**TASK BRIEF**. Copy the following lines exactly as they appear, covering all of the records.

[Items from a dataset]
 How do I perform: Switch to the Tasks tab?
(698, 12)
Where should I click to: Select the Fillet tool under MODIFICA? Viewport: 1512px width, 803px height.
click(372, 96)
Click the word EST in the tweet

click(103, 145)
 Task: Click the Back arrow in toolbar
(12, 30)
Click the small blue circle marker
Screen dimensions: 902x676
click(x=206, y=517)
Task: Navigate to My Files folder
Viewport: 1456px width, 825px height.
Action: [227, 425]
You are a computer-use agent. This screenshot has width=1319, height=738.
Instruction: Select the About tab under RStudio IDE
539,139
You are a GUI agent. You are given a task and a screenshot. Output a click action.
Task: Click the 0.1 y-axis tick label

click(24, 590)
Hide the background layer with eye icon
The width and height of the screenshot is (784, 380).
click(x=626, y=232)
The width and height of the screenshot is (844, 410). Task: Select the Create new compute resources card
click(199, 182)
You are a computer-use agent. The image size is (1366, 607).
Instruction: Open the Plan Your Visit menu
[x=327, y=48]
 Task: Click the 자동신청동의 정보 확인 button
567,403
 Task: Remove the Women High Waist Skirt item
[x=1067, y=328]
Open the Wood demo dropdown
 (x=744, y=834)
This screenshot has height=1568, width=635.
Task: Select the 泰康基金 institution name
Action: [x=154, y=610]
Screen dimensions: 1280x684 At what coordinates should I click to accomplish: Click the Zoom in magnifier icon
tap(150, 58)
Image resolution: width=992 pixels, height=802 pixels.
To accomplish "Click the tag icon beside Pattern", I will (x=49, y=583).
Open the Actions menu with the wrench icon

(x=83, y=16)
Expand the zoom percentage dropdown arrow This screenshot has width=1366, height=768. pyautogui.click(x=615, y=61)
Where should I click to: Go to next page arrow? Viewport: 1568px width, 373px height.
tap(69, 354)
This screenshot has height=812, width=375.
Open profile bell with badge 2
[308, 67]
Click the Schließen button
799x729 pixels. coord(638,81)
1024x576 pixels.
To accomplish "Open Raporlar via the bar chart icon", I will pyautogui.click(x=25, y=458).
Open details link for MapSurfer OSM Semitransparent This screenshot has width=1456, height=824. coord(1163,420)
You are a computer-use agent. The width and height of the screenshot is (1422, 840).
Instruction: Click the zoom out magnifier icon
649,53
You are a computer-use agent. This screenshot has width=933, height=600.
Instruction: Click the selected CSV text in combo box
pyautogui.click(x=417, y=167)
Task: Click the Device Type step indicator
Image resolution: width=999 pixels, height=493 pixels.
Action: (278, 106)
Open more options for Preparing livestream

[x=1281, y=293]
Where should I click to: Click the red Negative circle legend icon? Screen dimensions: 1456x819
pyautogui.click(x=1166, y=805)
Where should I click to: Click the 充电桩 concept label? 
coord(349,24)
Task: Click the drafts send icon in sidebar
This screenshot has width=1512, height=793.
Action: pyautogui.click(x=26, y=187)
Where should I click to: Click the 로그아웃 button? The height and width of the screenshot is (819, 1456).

**RESULT BELOW**.
 How do I perform: Switch to the Tasks tab?
(698, 12)
Where should I click to: Select the Fillet tool under MODIFICA? Viewport: 1512px width, 803px height.
click(372, 96)
Click the word EST in the tweet

click(103, 145)
 Task: Click the Back arrow in toolbar
(12, 30)
Click the small blue circle marker
Screen dimensions: 902x676
click(x=206, y=517)
Task: Navigate to My Files folder
Viewport: 1456px width, 825px height.
Action: [227, 425]
You are a computer-use agent. This screenshot has width=1319, height=738.
Instruction: Select the About tab under RStudio IDE
539,139
You are a GUI agent. You are given a task and a screenshot. Output a click action.
Task: Click the 0.1 y-axis tick label

click(24, 590)
Hide the background layer with eye icon
The width and height of the screenshot is (784, 380).
click(x=626, y=232)
The width and height of the screenshot is (844, 410). Task: Select the Create new compute resources card
click(199, 182)
You are a computer-use agent. The image size is (1366, 607).
Instruction: Open the Plan Your Visit menu
[x=327, y=48]
 Task: Click the 자동신청동의 정보 확인 button
567,403
 Task: Remove the Women High Waist Skirt item
[x=1067, y=328]
Open the Wood demo dropdown
 (x=744, y=834)
This screenshot has height=1568, width=635.
Task: Select the 泰康基金 institution name
Action: [x=154, y=610]
Screen dimensions: 1280x684 At what coordinates should I click to accomplish: Click the Zoom in magnifier icon
tap(150, 58)
Image resolution: width=992 pixels, height=802 pixels.
To accomplish "Click the tag icon beside Pattern", I will (x=49, y=583).
Open the Actions menu with the wrench icon

(x=83, y=16)
Expand the zoom percentage dropdown arrow This screenshot has width=1366, height=768. pyautogui.click(x=615, y=61)
Where should I click to: Go to next page arrow? Viewport: 1568px width, 373px height.
tap(69, 354)
This screenshot has height=812, width=375.
Open profile bell with badge 2
[308, 67]
Click the Schließen button
799x729 pixels. coord(638,81)
1024x576 pixels.
To accomplish "Open Raporlar via the bar chart icon", I will pyautogui.click(x=25, y=458).
Open details link for MapSurfer OSM Semitransparent This screenshot has width=1456, height=824. coord(1163,420)
You are a computer-use agent. The width and height of the screenshot is (1422, 840).
Instruction: Click the zoom out magnifier icon
649,53
You are a computer-use agent. This screenshot has width=933, height=600.
Instruction: Click the selected CSV text in combo box
pyautogui.click(x=417, y=167)
Task: Click the Device Type step indicator
Image resolution: width=999 pixels, height=493 pixels.
Action: (278, 106)
Open more options for Preparing livestream

[x=1281, y=293]
Where should I click to: Click the red Negative circle legend icon? Screen dimensions: 1456x819
pyautogui.click(x=1166, y=805)
Where should I click to: Click the 充电桩 concept label? 
coord(349,24)
Task: Click the drafts send icon in sidebar
This screenshot has width=1512, height=793.
Action: pyautogui.click(x=26, y=187)
Where should I click to: Click the 로그아웃 button? The height and width of the screenshot is (819, 1456).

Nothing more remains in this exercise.